I finally paid a visit to the newly opened habitat store in town, at The Brewery, as featured in last Wednesdays post. The store is huge, around 1,760 square metres, it is the largest retail unit on the site, and is nearly 3 times larger that the old store in The Promenade. The main feature instore is the specially commissioned art installation, as shown, made up of over 250 products suspended from the double height ceiling. This is truly impressive and contains all sorts of things from cutlery to chairs.

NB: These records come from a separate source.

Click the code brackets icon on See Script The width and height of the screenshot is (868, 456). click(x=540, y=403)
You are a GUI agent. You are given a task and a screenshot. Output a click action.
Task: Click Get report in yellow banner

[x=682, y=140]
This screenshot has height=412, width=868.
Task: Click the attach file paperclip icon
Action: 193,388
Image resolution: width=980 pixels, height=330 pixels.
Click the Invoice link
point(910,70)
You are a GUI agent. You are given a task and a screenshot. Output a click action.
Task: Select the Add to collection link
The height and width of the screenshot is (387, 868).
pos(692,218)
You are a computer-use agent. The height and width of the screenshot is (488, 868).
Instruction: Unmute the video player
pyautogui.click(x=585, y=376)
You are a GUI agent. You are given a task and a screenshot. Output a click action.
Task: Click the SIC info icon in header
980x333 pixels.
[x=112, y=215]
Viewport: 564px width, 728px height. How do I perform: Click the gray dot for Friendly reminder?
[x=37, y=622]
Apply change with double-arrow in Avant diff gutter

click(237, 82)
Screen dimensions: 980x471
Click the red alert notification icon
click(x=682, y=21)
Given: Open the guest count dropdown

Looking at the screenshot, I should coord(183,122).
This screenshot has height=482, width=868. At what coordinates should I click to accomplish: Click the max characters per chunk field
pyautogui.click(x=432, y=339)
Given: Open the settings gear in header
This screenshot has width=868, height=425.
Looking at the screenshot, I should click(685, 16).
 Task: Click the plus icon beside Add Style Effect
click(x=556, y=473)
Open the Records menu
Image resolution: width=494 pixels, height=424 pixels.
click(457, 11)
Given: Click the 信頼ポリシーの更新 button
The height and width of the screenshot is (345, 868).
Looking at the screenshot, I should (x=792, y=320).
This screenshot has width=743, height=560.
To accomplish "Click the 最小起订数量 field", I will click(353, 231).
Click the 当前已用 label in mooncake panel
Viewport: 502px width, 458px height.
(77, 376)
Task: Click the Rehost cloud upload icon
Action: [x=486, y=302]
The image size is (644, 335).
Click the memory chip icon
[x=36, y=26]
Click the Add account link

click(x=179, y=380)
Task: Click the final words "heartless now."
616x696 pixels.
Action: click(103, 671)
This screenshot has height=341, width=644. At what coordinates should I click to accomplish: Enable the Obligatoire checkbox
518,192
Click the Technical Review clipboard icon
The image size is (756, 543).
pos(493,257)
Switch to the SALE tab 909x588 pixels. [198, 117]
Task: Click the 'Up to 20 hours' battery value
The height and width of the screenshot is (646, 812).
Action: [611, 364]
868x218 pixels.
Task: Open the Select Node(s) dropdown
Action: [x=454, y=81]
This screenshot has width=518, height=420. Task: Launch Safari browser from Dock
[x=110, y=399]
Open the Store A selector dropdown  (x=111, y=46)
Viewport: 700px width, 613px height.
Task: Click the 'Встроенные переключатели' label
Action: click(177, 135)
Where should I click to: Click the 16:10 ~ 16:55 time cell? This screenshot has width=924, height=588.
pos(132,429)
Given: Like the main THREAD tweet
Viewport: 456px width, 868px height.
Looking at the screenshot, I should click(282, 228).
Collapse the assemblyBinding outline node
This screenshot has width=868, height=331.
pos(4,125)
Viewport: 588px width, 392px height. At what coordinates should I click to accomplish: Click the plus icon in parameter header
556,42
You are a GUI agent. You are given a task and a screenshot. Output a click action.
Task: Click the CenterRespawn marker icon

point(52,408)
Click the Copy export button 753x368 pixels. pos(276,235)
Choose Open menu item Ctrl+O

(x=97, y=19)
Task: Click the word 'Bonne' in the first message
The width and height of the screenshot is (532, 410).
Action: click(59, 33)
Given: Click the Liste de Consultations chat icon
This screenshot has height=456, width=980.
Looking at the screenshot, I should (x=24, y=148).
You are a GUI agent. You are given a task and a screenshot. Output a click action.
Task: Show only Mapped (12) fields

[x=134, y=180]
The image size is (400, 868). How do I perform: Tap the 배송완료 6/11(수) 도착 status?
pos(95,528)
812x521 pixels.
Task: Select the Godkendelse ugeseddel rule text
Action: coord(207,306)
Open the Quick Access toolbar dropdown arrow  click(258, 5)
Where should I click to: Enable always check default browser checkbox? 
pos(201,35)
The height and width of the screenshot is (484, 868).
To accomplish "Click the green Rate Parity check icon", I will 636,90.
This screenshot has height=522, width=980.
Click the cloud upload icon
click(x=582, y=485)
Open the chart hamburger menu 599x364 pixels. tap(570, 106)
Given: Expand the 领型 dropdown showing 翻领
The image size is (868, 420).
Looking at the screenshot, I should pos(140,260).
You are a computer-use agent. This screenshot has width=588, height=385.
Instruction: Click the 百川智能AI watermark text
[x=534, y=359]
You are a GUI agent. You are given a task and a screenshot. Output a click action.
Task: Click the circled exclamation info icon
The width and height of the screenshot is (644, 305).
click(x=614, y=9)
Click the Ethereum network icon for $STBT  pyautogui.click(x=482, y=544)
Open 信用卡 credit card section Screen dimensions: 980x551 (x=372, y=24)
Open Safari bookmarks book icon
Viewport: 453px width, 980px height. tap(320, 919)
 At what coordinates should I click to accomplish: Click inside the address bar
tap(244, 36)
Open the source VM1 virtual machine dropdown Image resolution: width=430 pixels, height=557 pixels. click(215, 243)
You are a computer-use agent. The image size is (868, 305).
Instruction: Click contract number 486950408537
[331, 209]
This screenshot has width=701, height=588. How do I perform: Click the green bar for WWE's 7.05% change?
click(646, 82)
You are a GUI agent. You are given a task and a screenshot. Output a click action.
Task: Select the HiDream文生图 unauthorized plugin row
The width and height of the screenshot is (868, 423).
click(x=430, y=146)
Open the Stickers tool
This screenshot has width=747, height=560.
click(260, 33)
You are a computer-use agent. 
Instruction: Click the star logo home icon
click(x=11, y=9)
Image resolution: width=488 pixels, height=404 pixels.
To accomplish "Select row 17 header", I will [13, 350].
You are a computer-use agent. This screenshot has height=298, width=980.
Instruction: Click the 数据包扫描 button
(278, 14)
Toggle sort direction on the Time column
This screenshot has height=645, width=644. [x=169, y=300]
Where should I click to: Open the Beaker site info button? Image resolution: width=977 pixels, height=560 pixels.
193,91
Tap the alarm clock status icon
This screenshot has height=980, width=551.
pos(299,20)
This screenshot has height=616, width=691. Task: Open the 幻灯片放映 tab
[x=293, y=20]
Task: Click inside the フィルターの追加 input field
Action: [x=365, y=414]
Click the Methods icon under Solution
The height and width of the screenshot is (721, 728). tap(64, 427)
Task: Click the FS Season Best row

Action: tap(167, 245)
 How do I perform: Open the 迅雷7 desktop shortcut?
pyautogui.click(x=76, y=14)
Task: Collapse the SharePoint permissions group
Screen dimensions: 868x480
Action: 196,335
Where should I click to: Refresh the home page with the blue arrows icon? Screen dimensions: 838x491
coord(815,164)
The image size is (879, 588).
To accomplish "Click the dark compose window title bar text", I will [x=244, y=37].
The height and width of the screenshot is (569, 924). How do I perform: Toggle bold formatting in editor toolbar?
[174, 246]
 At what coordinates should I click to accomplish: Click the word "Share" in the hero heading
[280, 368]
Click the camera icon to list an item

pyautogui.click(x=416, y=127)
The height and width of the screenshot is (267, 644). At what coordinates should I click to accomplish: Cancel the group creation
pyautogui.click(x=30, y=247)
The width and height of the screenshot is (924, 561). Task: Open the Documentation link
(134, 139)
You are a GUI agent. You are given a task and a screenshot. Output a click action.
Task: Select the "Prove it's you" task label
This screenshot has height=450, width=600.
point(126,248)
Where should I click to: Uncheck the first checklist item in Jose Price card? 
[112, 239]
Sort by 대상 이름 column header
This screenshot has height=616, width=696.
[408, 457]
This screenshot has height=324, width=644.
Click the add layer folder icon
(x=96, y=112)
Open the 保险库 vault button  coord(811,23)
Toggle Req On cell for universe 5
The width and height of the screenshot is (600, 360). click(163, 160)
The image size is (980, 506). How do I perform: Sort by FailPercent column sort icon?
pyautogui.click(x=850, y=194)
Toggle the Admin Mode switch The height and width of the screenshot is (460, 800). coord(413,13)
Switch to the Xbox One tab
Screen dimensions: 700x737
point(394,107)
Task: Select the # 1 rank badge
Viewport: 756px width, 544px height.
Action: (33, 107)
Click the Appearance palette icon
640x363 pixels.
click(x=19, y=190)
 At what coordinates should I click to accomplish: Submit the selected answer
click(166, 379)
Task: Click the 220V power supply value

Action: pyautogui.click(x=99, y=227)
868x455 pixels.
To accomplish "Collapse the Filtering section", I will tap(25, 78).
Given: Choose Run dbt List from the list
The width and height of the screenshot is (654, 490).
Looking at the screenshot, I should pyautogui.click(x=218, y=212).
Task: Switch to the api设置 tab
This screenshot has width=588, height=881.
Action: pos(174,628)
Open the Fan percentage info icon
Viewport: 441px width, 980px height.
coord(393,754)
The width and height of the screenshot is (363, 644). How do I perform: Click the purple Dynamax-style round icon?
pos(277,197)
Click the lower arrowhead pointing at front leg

The shop is laid out with all the trimmings for Christmas as well as the usual stock and I can't wait to buy a few Christmas decorations nearer the time!

Saturday, 3 November 2007

There's Something About Mary

St Mary's Church is the parish church of Cheltenham and lies right in the heart of town. It is encompassed by Clarence Street and the Lower High Street and is adjacent to Cheltenham Library. Where, as once, it was visible by all in the town, today it is surrounded by shops and offices and is hidden from view. It is accessed by Well Walk and several alleyways from the High Street and is defiantly worth venturing off of the beaten track to find. The church is the oldest building in town and the only surviving Medieval one. St Mary's was built by the abbey of Cirencester in the early 12th century although the majority of the church is from the 13th and 14th centuries. In 1859 the church was closed by the Rev. E. Walker as it was deemed no longer fit for public worship. It under went extensive work and renovations and reopened in 1861. The Parishioners were re-homed at the tin church of St Matthew's, which was eventually replaced by a stone church between 1872 and 1895. The two Churches are now linked as Cheltenhams parish church and under take many significant religious programs, including the creation of schools in Africa. There are many old grave stones and plaques in the graveyard one of which reads - "To the memory of John Higgs, died 1825. Here lies John Higgs, A famous man for killing pigs, For killing pigs was his delight, Both morning, afternoon and night, Both heats and cold he did endure, Which no physician could e'er cure, His knife is laid, his work is done, I hope to heaven his soul is gone."

Friday, 2 November 2007

Imperial Theft and Travel

I discovered this marble fountain while searching for something blue for yesterdays post. I had no idea it existed, and have never heard about it before. It sits, tucked away from the pavement, behind some railings, on the Broadwalk (as mentioned yesterday). It is the Imperial Fountain, also known as the Napoleon Fountain, and it was stolen from Italy by the French in 1800. It was then taken by the English while it was on its way to France. The fountain was then sold to Thomas Henney, a Solicitor from Cheltenham. In 1826 Henney installed it in Imperial spa, now the site of The Queens Hotel. In 1834 the water feature was on the move again, this time up the road to Montpellier Gardens. It stayed in its new home until 1902 when it was restored and moved, again, to the Town Hall. Not done with all the moving about, it then travelled to the Public Library in 1926. It is now owned by the Cheltenham Art Gallery and Museum, and is on loan to the Council as part of their public art scheme. So, at the moment, the Imperial Fountain is back where it started out in 1826. I hope the Italians don't come looking for it!

Thursday, 1 November 2007

Theme Day - Blue

It's my first attempt at the City Daily Photo Blog theme day. I must admit that I found it quite a challenge, but I guess that is one of the reason to do it! This blue door isn't just any old blue door. It it a blue door on a building that was designed in the 1830's but not built until 1998. The lost plans for the remaining Regency terraces' alongside the Queens Hotel, on the South side of Imperial Gardens, were discovered in The Municipal Buildings in the 1990's. The Plans were refined to include underground parking and construction began. When The Broadwalk was built it completed the look of Imperial Gardens. Better late than never. Check out the other daily photo blogs around the world that have joined in with the theme day.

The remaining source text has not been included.